Dans les crevasses les plus larges traversées ce matin, c’était la partie inférieure du « pont » qui était branlante, tandis que dans toutes les autres précédemment rencontrées la partie supérieure était au contraire rompue. Cet après-midi, près de cette zone de fissures étroites, nous avons cheminé près de dix minutes sur une neige verglassée, recouvrant des amas de cristaux de glace. On avait, à chaque pas, l’impression de marcher sur des carreaux de verre. À 5 heures du soir, changement soudain. À cette neige verglassée succèdent des sastrugi réguliers ; en même temps, dans toutes les directions, l’horizon s’aplanit. Nous avons continué dans le Sud-Ouest jusqu’à 6 heures du soir, puis avons campé. La pensée d’avoir enfin atteint le plateau nous donne une agréable impression de sécurité. Ce soir, je suis pleinement satisfait.

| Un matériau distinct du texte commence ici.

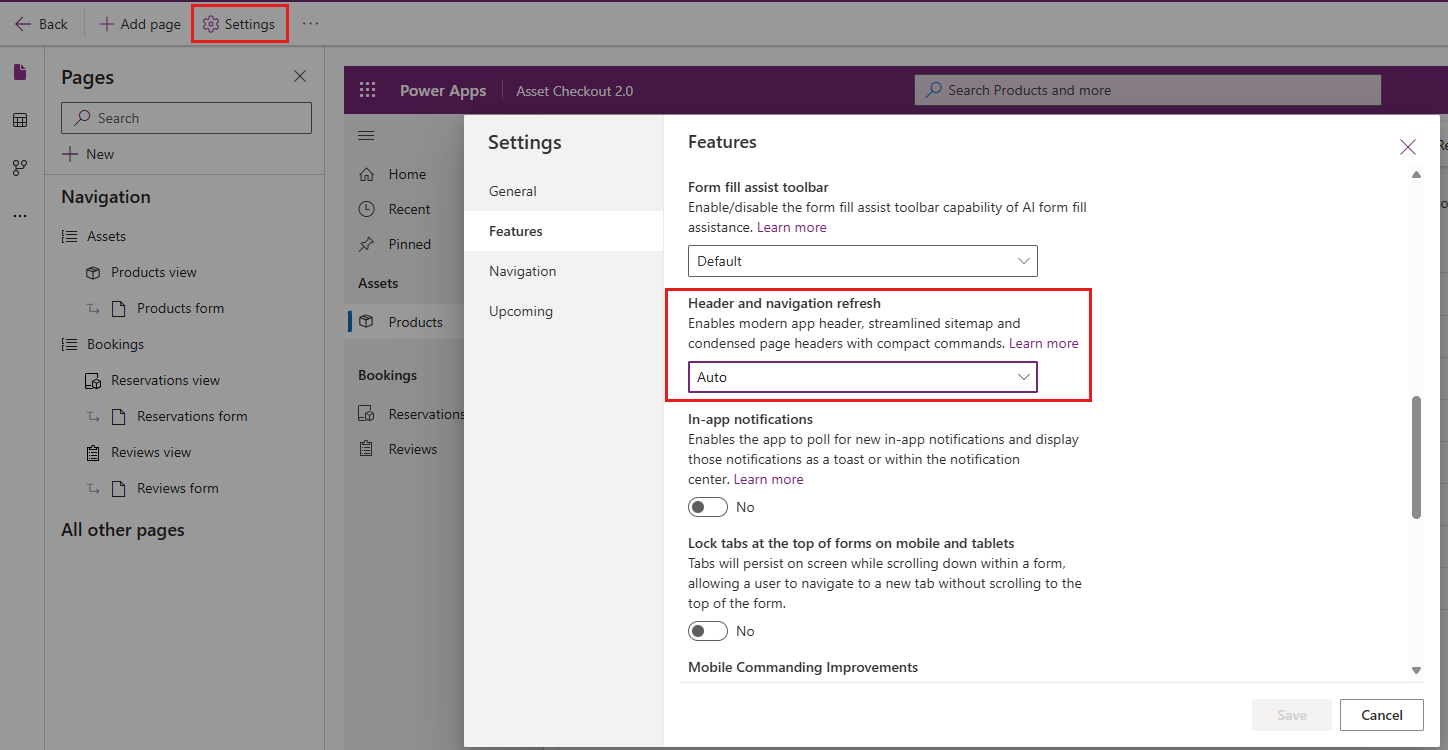Close the Pages panel with X
Screen dimensions: 1448x750
(299, 76)
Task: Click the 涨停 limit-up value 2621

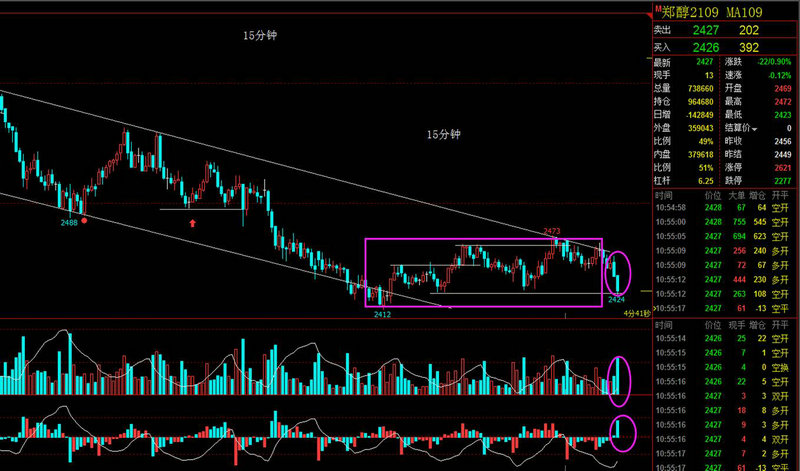Action: [x=781, y=167]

Aujourd’hui, en huit heures et demie environ, nous avons couvert 28 kilomètres et nous sommes élevés de près de 240 mètres. Ma résolution de gagner avant tout en altitude, sans nous occuper de la direction suivie, se trouve pleinement justifiée ; grande serait ma surprise si nous rencontrions de nouvelles régions crevassées ou de pentes escarpées. Pour la première fois depuis le départ, le but me semble réellement à portée. Nous pouvons haler nos charges, et même les haler beaucoup plus vite que jamais je n’aurais osé l’espérer. Je demande seulement une honnête dose de beau temps. Comme je l’avais prévu, le vent est froid à cette altitude ; mais avec de bons vêtements, et bien nourris comme nous le sommes, nous pouvons le supporter, et même un temps plus froid.

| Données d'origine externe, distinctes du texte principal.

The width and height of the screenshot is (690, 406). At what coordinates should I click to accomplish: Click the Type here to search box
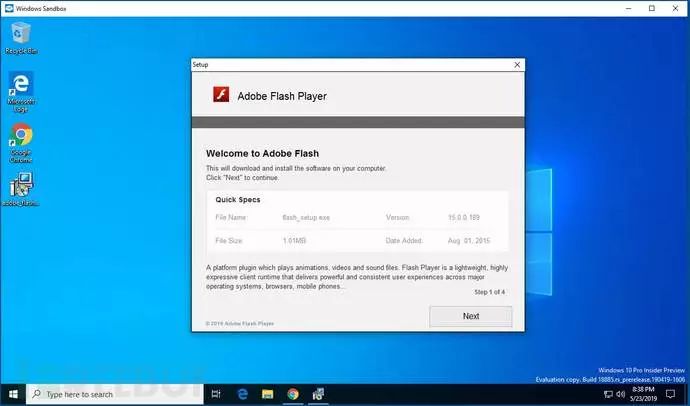(x=115, y=394)
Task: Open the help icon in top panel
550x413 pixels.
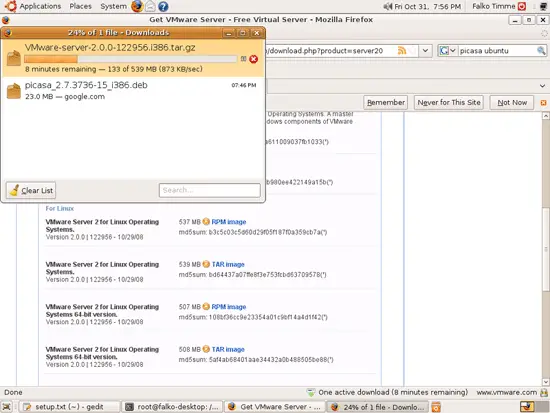Action: pos(163,6)
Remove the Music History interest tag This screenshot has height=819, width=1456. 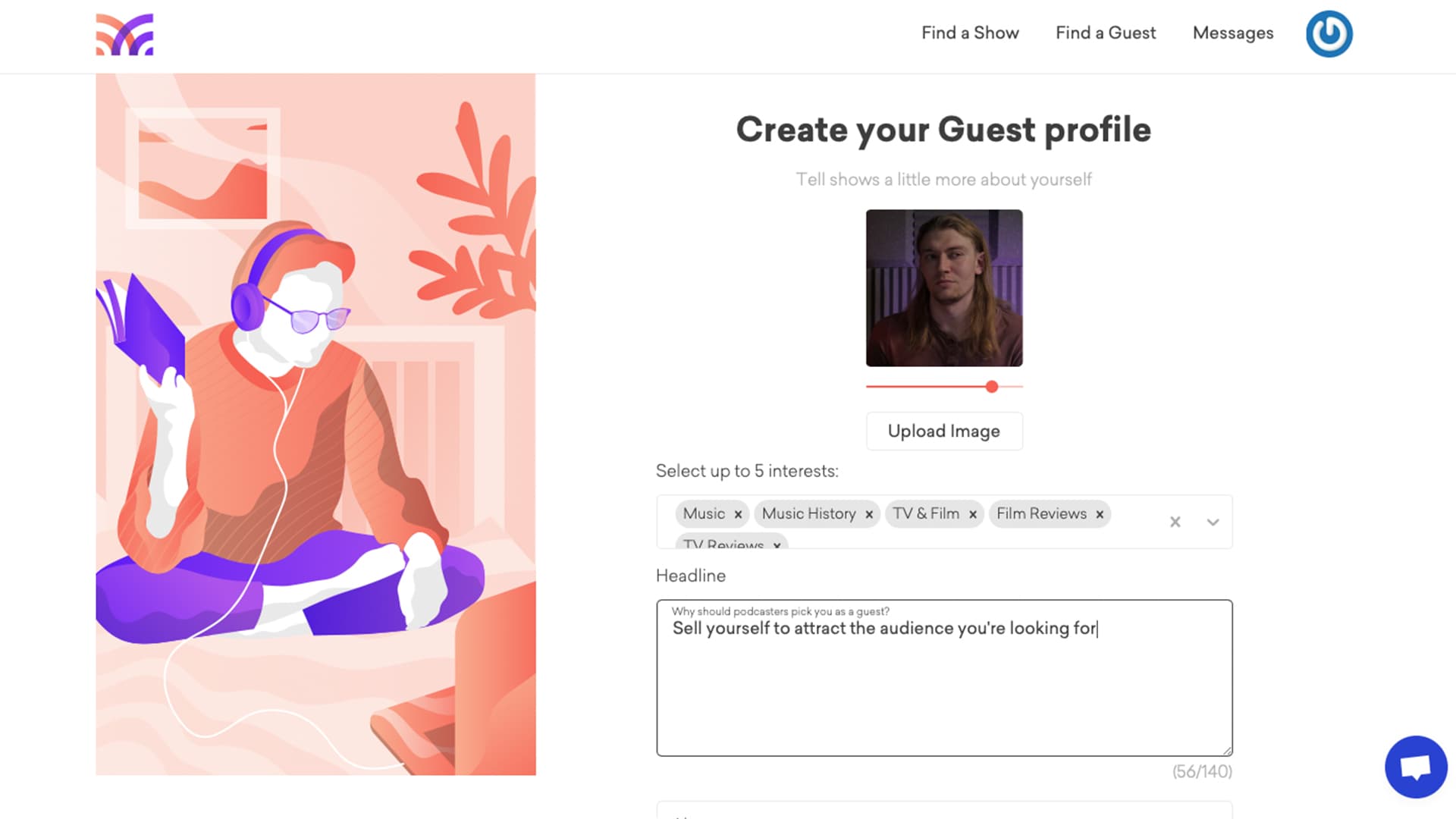[x=869, y=514]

Dimanche, 24 décembre. — Nous nous sommes élevés, je crois, plus que ne l’indique le baromètre. Et cela en cinq heures, sur une surface qui doit être un échantillon du plateau polaire. Toujours une brise de Sud-Sud-Est, très piquante. Revêtu les complets Burberry pour nous garantir du vent et une coiffure plus chaude. Gain de la journée en hauteur : environ 75 ou 100 mètres. Hypsomètre : 2 400 mètres.

Après la grande halte, les deux premières heures se sont très bien passées. Ensuite, le traînage est devenu un peu plus difficile. Somme toute, 26 kilomètres dans la journée. Après avoir perdu de vue le gros monticule crevassé, ce soir, un second, plus petit, se découvre par « babord avant » ; en même temps la piste devient alternativement ferme, puis molle. De tous côtés des creux et des renflements ; des zones disloquées doivent se trouver dans le voisinage. Pourvu qu’elles ne nous obligent pas à nous diriger davantage dans l’Ouest ! 26 kilomètres en quatre heures ; ce n’est pas si mal, eu égard aux circonstances.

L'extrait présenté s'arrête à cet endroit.